As he climbed toward the top of the hill he noticed that the ground had been cleaned up a bit. The path was clear, the bricks and hewn stones had been piled in neat heaps, the broken hedges had been trimmed and the dead parts cut away. Emerging at last into the garden, he stood still for wonder; even though it was in ruins, it seemed so beautiful after the disorder of the world below.

The gravel walks were clean and shining. A wall of very old boxwoods stood green against a row of dead Lombardy poplars. Along the shattered side of the main building, a pear tree, trained on wires like a vine, still flourished,—full of little red pears. Around the stone well was a shaven grass plot, and everywhere there were little trees and shrubs, which had been too low for the shells to hit,—or for the fire, which had seared the poplars, to catch. The hill must have been wrapped in flames at one time, and all the tall trees had been burned.

The barrack was built against the walls of the cloister,—three arches of which remained, like a stone wing to the shed of planks. On a ladder stood a one-armed young man, driving nails very skilfully with his single hand. He seemed to be making a frame projection from the sloping roof, to support an awning. He carried his nails in his mouth. When he wanted one, he hung his hammer to the belt of his trousers, took a nail from between his teeth, stuck it into the wood, and then deftly rapped it on the head. Claude watched him for a moment, then went to the foot of the ladder and held out his two hands. "Laissez-moi," he exclaimed.

The one aloft spat his nails out into his palm, looked down, and laughed. He was about Claude's age, with very yellow hair and moustache and blue eyes. A charming looking fellow.

"Willingly," he said. "This is no great affair, but I do it to amuse myself, and it will be pleasant for the ladies." He descended and gave his hammer to the visitor. Claude set to work on the frame, while the other went under the stone arches and brought back a roll of canvas,—part of an old tent, by the look of it.

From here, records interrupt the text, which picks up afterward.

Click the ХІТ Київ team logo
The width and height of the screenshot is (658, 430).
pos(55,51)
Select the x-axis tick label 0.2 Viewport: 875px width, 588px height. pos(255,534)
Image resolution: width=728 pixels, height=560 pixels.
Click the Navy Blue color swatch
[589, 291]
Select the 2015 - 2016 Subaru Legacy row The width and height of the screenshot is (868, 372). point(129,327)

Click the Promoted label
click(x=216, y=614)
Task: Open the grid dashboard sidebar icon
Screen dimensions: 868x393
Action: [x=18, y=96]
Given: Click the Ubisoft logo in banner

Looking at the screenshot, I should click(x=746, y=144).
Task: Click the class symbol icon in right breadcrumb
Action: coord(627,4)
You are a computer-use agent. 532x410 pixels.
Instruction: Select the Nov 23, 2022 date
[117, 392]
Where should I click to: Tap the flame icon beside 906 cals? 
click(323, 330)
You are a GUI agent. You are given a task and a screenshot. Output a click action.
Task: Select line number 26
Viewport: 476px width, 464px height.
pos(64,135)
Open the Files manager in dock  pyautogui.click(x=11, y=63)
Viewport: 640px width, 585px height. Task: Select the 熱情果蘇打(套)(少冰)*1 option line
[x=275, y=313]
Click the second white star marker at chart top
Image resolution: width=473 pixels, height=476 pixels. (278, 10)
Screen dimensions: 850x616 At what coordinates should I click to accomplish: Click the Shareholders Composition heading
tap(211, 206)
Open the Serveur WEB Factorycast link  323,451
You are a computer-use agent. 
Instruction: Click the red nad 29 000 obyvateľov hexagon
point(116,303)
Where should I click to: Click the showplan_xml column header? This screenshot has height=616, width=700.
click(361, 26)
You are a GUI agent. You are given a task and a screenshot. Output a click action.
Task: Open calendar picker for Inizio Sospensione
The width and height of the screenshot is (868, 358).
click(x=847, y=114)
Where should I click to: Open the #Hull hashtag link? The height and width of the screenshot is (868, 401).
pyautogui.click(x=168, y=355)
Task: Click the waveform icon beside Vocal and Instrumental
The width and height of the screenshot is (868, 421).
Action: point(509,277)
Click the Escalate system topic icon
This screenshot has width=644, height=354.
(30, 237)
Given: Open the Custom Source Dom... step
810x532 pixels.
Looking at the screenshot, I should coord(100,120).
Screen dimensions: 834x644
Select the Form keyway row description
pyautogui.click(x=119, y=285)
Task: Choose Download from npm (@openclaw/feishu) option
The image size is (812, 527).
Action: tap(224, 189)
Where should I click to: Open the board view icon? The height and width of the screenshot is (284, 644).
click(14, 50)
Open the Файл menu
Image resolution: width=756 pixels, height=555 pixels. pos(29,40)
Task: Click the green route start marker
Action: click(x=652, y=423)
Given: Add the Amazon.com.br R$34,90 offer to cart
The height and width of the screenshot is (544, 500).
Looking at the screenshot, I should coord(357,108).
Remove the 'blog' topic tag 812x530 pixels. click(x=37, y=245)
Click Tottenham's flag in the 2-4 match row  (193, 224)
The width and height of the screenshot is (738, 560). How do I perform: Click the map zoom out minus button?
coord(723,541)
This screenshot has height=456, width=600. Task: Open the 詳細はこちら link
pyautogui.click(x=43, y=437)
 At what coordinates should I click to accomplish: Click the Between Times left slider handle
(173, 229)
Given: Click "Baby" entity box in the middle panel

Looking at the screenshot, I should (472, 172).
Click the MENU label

"Un héritage des Boches," he explained, unrolling it upon the grass. "I found it among their filth in the cellar, and had the idea to make a pavilion for the ladies, as our trees are destroyed." He stood up suddenly. "Perhaps you have come to see the ladies?"

"Plus tard."

Very well, the boy said, they would get the pavilion done for a surprise for Mademoiselle Olive when she returned. She was down in the town now, visiting the sick people. He bent over his canvas again, measuring and cutting with a pair of garden shears, moving round the green plot on his knees, and all the time singing. Claude wished he could understand the words of his song.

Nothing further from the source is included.